Vahé: There are three things that I look for restlessly forever: original scripts, talented artists and deep-pocket investors. I read an average of two scripts a week. Realizing good scripts are hard to come by, I began to write and develop these films ten years ago, which they are completely different from each other. “Goodnight Gorgeous" ” is a road-adventure; “ Platefools ” is a romantic comedy and “The Tour” is a suspense thriller. They are designed for mainstream audiences in mind. Simple yet full of substance, the stories are based on universal themes and portrayed by culturally divers characters that everyone can relate to and be entertained by. These productions are budgeted from $2.5 million to $5 million.
          Set against the backdrop of Southern California deserts, The Tour is slated to shoot in early Spring 2017. Numerous name actors (no stars) are eager to portray the lead characters, but I have not made any commitment yet. We are aggressively pursuing to cast international actors as well as unknown, super talented fresh faces for this character driven, action packed film. Anyone is welcome to submit his/her credentials. Our mailing address is on our website www.LucineDistribution.com

• AWF: How did you come up with the concept of The Tour?

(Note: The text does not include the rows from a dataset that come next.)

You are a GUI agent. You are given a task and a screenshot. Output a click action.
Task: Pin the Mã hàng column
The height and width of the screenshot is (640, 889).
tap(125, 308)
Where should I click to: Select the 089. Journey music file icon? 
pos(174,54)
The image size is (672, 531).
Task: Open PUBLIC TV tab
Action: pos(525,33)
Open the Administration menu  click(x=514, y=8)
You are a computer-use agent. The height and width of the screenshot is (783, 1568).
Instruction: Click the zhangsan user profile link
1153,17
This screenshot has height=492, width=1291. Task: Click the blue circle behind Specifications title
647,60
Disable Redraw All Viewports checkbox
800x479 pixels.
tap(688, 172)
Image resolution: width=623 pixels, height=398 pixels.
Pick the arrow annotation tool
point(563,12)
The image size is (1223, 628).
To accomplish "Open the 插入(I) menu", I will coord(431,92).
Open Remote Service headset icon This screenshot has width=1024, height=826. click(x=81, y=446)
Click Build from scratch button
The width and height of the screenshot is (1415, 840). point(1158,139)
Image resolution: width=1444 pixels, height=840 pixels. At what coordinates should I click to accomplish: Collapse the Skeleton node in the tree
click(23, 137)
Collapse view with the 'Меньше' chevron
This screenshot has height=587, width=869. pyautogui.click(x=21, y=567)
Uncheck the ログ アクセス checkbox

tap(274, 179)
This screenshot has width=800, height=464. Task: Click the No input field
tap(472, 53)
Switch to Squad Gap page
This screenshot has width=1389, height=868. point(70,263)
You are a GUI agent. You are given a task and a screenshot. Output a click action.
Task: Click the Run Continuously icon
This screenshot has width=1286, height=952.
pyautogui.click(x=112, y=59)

Vahé: Although I have written 15 screenplays and countless lyrics, I never consider myself a writer, maybe a re-writer. The Tour came to life from my difficulties of raising production money. Thus, a very simple visual idea was formed in my head. The objective was to write a meaningful film that has everything a good movie should have yet requires a minimal budget to produce it without compromising the quality. I wanted to have an epic look, good action, breathtaking sets and locations, as well as absorbing characters and lot of substance. I wrote the story and then with the help of a dedicated British writer, Debe Scott, we collaborated on the screenplay, which it took us one year to write and two years to do over 20 re-writes.

• AWF: You've dedicated 30 years of your life to Lucine Distribution to produce film/TV productions. Which project has been the most rewarding for you?

Vahé: I have worked on over 150 film and television productions…from gofer to soundman, cameraman, writer, producer, director, to marketing and distribution. I founded Lucine in 2000, which is primarily a distribution company with global network of 15 marketing and sales representatives. The film that was the most rewarding to me was “ That Feeling ”, my first professional film, which I wrote, produced and directed in 1983. This film was a controversial musical drama and got stolen from the film-processing lab a week before its release date. 20 years has gone by and this film is still in large but its reward was an invaluable lesson that I learned about the cut-throat business of film financing, producing and distribution. Profoundly, it sharpened my understanding of the differences between art and business. It made me an entrepreneurial filmmaker.